How the - and #- operators drop keys, array elements and nested values from a JSONB document.

2 min readReferencesql · postgresql · jsonb · json

A JSONB document is rarely final: stray keys, temporary flags and secret fields all need to go before the row reaches the outside world. PostgreSQL ships two delete operators — - for the top level and #- for a nested path. Both return a brand-new document and never mutate the original in place.

The - operator: a key or an array index

The left operand is jsonb; the right one says what to drop. A string removes a top-level key; an integer removes an array element by index, where a negative index counts from the end.

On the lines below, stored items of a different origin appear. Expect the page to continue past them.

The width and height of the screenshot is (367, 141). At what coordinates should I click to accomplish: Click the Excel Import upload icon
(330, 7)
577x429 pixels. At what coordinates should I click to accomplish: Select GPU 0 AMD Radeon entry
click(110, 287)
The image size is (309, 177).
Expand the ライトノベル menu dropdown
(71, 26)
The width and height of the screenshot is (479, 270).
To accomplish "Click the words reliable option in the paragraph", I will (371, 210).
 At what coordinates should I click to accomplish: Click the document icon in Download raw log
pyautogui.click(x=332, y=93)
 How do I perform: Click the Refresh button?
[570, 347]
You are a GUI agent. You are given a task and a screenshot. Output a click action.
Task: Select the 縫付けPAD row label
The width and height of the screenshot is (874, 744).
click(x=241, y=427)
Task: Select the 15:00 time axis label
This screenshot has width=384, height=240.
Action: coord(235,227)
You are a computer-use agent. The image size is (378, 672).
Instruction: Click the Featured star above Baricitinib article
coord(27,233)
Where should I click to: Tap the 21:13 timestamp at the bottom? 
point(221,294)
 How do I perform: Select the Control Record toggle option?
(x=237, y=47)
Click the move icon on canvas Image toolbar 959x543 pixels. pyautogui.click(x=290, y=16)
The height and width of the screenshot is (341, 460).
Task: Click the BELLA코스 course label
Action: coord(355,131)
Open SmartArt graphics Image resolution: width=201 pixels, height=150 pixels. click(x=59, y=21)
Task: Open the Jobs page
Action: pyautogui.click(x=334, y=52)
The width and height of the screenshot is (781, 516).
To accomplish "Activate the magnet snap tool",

-- drop a single top-level key
SELECT '{"name": "Ann", "temp": true}'::jsonb - 'temp';
-- => {"name": "Ann"}

-- remove an array element by index (zero-based)
SELECT '["a", "b", "c"]'::jsonb - 1;
-- => ["a", "c"]

-- negative index counts from the end
SELECT '["a", "b", "c"]'::jsonb - -1;
-- => ["a", "b"]

Suppose users has a profile jsonb column of settings. Drop a temporary key everywhere:

UPDATE users
SET profile = profile - 'onboarding_temp'
WHERE profile ? 'onboarding_temp';

Deleting several keys at once

When the right operand is a text[] array, - removes every listed top-level key in a single pass. That is handy for sanitizing a document before serializing it into an API response.

-- strip several keys at once
SELECT '{"a": 1, "b": 2, "c": 3}'::jsonb - '{a,c}'::text[];
-- => {"b": 2}

-- hide sensitive fields before returning a user row
SELECT id, email,
       profile - '{password_hash,internal_notes,ssn}'::text[] AS public_profile
FROM users
WHERE id = 42;

Note: the array form only touches the top level. It will not reach nested fields — for those you need #-.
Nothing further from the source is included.